After electrode placement and stable baseline recordings were established, a 7- or 8-mm diameter wooden dowel was selected for each subject (chosen to fit snugly into the ulnar groove) and anchored in the ulnar groove with tape, allowing the weight of the arm to rest directly on the wooden block. Pressure on the ulnar nerve was monitored via the pressure sensor pad interposed between the arm and the inflexible surface supporting the arm. Subjects were specifically instructed to report the first symptoms of tingling, numbness, paresthesia, weakness, or altered temperature sensation distal to the elbow in their test extremity. In addition, these subjects were prompted at 5-min intervals to confirm or deny the existence of these symptoms. SSEP and pressure measurements were recorded every 5 min until subjects complained of significant hand paresthesia, or for a maximum of 60 min. Maximal decreases in N9-N9′ wave amplitude (compared with baseline), as well as the corresponding mean ulnar nerve pressure were recorded and analyzed. Analysis focused on Erb's point (a recording electrode superficial to the brachial plexus that records a deflection occurring 9–10 ms after the stimulation), consistent with investigations of the ulnar nerve in previous reports. [4,15,16]

All data are presented as mean (median; range) because some continuous variables (e.g., ulnar nerve pressure) were not normally distributed. Data for Part A were analyzed using the Mann-Whitney U nonparametric test. Total arm pressure was the arithmetic sum of all cells on the pressure mat detecting pressure >or= to 2 mmHg (threshold set to eliminate mat artifact). The upper pressure limit of this system is 220 mmHg. Total arm contact surface was the numeric sum of all cells detecting pressure, as noted previously. The ulnar nerve contact area was the sum of contact cells identified by the viscous paste localizing the ulnar nerve. Data for Part B were analyzed using the nonparametric Friedman two-way analysis of variance (ANOVA). When a factor was found significant (P <or= to 0.05), subgroups were compared with the Mann-Whitney U-test. For Part C, the maximal percent change in the SSEP decrease in wave (N9-N9′) amplitude (compared with baseline), as well as pressure on the ulnar nerve, were analyzed with the Mann-Whitney U-test. In all analyses, data were entered into STATVIEW 4.1 (ABACUS Concepts, Berkeley, CA), and a P <or= to 0.05 considered significant.

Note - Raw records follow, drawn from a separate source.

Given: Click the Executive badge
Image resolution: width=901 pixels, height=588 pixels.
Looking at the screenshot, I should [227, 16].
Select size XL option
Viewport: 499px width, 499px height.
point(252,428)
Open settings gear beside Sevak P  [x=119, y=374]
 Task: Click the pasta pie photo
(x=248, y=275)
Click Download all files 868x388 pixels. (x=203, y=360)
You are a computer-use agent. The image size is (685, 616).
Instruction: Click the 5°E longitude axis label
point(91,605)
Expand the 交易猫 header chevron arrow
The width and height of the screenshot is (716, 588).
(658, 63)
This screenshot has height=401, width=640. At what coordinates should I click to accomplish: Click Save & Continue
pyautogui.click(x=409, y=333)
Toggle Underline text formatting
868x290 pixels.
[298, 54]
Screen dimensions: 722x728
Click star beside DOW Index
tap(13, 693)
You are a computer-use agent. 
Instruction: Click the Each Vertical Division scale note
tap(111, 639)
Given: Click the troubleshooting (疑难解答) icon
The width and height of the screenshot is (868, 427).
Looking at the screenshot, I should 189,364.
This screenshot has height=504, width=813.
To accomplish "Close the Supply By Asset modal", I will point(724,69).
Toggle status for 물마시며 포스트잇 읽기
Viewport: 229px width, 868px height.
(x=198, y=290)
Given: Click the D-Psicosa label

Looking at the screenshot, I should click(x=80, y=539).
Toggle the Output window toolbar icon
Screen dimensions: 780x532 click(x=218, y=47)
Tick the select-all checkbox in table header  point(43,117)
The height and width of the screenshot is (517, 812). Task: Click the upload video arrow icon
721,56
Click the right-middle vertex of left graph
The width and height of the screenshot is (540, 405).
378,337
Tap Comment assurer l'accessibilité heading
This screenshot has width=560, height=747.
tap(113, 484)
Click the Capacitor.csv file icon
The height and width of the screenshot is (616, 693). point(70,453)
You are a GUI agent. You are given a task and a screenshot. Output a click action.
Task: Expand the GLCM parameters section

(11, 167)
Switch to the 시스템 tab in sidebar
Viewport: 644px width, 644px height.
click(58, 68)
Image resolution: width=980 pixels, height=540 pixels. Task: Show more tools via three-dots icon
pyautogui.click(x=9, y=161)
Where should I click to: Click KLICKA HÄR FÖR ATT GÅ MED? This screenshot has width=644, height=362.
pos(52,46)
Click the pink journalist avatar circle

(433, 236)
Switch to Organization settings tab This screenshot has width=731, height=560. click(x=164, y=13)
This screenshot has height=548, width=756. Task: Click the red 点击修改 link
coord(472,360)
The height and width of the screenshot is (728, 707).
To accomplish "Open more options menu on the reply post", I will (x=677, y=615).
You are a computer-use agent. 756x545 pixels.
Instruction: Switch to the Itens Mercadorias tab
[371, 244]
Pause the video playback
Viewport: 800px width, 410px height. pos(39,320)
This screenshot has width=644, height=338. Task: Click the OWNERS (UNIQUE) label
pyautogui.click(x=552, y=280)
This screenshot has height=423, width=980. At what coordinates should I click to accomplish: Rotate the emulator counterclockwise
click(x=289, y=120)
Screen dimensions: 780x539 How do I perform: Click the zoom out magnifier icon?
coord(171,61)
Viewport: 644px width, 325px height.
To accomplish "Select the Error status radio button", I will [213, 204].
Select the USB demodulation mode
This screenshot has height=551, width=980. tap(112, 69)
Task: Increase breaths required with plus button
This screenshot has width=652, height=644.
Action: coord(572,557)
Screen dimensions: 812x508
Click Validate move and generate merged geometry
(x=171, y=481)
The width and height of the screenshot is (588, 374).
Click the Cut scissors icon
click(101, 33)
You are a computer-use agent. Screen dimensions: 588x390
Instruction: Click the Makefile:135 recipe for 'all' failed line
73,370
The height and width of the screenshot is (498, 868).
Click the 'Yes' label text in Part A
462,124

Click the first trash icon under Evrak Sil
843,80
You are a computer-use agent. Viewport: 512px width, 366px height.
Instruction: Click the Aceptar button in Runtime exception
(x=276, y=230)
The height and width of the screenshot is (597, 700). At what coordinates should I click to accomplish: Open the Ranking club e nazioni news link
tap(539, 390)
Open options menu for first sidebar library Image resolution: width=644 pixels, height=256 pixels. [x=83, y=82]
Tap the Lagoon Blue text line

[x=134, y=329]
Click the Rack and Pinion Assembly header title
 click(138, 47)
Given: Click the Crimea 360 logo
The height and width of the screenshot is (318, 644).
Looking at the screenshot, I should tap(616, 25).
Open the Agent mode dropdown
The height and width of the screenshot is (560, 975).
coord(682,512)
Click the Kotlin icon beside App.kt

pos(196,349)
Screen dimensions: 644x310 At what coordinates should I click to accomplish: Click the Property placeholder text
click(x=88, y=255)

Fifty subjects, mean age 41 (40; 26–78) yr, volunteered to participate in the investigation of the relationship between arm position and ulnar nerve pressure. These volunteers, weighing 76 (73; 55–105) kg, were righthand dominant in 40 of 45 cases (5 subjects did not specify hand dominance). The subjects' relaxed arm exerted nearly identical total pressure (sum of all cell pressures) against the pressure sensing mat whether the forearm was in supination, neutral orientation, or pronated (Table 1, column 1). Thus, the consistency of our methodology was internally validated. Likewise, the total contact area of the arm against the mat was the same whether the arm was in supination (36 [35; 12–67] cm²), neutral orientation (42 [41; 13–101] cm²), or pronated (41 [39; 10–97] cm²). Conversely, pressure localized over the ulnar nerve was greatest with the forearm pronated, especially compared to supination (P < 0.0001;Table 1). Indeed, with the forearm in supination, only 6 of 50 subjects manifested any pressure over the ulnar nerve (range, 10–23 mmHg). This was true despite the significantly smaller ulnar nerve contact with the mat compared to either neutral orientation or pronation (P <or= to 0.0001). Interestingly, there was no significant correlation between nerve contact area and ulnar nerve pressure in supine (P = 0.19), neutral (P = 0.97), or pronated position (P = 0.92). In addition, there was no significant correlation between ulnar nerve pressure and subjects' height (correlation coefficients of -0.15 to 0.29; P >0.05) or subjects' weight (correlation coefficients of -0.03 to 0.12; P > 0.05).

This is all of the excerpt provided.